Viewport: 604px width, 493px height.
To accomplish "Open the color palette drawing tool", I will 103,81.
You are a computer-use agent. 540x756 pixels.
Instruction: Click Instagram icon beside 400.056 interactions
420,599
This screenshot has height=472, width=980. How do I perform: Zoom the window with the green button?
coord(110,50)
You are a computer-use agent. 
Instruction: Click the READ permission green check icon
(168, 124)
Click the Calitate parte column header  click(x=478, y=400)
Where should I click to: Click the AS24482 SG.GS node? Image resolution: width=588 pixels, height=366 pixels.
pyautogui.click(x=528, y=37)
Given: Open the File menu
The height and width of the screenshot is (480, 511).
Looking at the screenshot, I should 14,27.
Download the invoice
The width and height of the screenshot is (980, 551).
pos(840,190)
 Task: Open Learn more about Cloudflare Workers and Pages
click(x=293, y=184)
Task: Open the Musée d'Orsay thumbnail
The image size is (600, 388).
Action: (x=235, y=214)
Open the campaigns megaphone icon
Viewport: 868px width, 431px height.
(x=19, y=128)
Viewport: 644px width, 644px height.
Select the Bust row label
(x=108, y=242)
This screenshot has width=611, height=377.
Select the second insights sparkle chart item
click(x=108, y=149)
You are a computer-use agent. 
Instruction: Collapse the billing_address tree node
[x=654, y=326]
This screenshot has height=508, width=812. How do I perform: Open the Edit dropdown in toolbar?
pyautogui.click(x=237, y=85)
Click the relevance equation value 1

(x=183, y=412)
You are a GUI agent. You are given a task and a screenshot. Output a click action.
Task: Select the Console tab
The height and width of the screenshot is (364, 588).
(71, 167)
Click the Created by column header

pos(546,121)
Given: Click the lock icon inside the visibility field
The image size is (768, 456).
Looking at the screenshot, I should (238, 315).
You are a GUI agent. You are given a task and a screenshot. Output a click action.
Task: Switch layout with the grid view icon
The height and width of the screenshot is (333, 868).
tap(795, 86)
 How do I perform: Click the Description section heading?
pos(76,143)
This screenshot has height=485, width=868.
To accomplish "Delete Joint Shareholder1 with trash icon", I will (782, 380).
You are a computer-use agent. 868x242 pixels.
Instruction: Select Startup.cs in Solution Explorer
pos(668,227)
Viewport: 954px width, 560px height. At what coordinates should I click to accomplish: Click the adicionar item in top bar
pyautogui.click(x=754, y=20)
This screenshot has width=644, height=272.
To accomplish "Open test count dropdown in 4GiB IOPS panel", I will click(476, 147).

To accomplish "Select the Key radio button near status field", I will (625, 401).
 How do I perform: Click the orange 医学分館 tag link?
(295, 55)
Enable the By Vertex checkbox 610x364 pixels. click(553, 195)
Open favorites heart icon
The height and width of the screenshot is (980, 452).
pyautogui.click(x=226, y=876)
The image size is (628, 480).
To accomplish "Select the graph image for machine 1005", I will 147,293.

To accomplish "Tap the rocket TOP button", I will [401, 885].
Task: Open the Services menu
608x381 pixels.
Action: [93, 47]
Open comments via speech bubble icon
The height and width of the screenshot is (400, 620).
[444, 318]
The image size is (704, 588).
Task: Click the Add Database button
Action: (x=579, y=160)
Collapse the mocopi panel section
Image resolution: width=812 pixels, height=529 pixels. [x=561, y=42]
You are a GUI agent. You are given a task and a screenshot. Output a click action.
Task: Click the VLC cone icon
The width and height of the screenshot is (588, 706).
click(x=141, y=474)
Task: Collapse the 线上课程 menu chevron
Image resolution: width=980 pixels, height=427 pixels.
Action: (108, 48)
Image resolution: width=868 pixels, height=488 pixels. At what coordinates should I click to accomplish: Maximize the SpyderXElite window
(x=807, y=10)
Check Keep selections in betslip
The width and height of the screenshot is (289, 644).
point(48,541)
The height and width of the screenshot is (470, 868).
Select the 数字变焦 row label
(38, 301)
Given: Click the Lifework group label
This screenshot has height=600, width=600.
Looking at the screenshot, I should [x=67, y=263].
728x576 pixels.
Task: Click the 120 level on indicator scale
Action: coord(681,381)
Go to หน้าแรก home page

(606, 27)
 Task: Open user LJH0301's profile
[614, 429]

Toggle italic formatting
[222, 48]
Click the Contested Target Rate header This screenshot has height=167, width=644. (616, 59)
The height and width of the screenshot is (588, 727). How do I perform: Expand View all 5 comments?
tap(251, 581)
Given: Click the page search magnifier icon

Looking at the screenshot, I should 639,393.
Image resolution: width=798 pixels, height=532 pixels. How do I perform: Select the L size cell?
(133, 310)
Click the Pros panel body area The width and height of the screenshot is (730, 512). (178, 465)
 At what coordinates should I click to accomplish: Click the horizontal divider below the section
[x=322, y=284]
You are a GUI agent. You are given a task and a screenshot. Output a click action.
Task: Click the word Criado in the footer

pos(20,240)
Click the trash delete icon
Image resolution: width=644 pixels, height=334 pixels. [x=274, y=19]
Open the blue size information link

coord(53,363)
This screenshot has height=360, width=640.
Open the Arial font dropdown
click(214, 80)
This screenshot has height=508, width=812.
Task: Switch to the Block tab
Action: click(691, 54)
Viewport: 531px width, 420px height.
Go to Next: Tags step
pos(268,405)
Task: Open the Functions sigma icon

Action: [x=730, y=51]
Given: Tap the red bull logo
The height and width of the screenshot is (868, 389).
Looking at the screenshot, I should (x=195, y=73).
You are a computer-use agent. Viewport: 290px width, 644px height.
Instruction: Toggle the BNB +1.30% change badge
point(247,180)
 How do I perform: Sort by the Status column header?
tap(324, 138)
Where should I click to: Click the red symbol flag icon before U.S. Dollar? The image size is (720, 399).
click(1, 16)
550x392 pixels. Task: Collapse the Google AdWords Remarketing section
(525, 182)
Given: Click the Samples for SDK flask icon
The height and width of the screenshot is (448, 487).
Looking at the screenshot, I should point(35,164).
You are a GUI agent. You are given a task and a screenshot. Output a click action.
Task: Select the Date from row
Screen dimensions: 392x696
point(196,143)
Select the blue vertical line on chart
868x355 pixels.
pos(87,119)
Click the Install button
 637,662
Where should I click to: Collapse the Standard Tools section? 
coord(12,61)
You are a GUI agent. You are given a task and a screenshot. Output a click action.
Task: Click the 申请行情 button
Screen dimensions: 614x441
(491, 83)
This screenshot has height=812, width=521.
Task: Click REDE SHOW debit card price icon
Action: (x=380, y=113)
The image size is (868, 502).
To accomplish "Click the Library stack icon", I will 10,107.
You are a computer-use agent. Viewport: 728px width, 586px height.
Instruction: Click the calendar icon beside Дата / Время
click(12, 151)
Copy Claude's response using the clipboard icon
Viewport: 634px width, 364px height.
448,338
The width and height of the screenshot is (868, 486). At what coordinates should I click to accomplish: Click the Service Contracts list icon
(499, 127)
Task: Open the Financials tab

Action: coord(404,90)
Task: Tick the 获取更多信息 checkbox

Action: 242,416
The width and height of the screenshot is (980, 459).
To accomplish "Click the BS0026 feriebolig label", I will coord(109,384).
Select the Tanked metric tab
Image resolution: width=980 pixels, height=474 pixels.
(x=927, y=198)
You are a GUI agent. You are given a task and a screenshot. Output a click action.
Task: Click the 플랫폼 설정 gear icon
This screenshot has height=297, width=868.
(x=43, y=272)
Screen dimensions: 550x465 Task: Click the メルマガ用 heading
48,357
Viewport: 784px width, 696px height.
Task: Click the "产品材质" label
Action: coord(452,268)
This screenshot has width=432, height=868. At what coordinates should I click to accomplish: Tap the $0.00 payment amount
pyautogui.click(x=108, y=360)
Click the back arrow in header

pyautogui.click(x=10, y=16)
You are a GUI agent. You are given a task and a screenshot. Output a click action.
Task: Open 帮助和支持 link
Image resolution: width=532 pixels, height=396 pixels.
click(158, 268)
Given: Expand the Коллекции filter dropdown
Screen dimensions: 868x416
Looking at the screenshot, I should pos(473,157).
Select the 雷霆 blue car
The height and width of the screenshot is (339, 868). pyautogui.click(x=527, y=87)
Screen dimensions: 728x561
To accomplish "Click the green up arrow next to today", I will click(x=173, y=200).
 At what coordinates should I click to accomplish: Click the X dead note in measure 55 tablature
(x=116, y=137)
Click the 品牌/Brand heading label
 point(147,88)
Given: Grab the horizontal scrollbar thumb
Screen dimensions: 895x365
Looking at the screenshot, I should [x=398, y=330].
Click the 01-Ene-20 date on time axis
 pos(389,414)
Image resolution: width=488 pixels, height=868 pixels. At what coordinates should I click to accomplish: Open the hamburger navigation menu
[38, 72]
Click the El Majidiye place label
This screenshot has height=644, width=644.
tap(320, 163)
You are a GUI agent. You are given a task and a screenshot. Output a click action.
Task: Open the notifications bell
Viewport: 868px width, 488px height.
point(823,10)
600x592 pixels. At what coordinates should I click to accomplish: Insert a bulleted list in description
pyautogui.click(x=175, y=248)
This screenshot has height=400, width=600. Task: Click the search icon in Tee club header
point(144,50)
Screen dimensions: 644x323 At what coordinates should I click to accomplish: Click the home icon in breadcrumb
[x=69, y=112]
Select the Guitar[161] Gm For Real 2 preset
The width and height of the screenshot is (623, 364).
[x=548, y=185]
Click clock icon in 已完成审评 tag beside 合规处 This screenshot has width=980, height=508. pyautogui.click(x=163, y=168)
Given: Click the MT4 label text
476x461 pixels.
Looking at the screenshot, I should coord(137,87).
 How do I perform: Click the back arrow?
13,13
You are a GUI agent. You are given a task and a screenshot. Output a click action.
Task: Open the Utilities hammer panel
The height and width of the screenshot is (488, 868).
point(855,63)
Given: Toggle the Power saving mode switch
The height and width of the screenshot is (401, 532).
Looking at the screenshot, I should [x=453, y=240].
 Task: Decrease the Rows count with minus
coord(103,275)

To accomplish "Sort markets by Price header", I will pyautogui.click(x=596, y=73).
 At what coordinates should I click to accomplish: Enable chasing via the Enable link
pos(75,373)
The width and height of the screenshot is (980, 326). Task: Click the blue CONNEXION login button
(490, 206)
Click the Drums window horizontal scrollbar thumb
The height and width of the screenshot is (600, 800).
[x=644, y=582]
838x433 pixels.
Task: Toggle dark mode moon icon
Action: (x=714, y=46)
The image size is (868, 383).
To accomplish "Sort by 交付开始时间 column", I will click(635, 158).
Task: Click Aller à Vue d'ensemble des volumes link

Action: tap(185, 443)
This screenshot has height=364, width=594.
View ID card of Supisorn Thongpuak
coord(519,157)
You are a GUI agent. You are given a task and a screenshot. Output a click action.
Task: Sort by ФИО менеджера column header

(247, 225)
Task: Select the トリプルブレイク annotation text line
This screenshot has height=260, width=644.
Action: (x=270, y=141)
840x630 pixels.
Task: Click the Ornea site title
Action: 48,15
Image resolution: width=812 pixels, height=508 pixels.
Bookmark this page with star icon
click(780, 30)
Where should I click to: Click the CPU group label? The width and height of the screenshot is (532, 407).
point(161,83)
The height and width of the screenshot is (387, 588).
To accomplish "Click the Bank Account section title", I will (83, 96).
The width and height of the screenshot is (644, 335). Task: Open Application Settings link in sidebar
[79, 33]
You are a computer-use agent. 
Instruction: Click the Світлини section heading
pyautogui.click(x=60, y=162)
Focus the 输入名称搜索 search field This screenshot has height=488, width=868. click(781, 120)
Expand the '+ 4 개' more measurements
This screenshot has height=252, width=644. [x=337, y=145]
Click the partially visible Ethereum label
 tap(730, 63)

• [ACTIVITY]:
From the material above, return every line that contains "text".

• [RESULT OF THE TASK]:
Given: Click the MT4 label text
Task: Select the トリプルブレイク annotation text line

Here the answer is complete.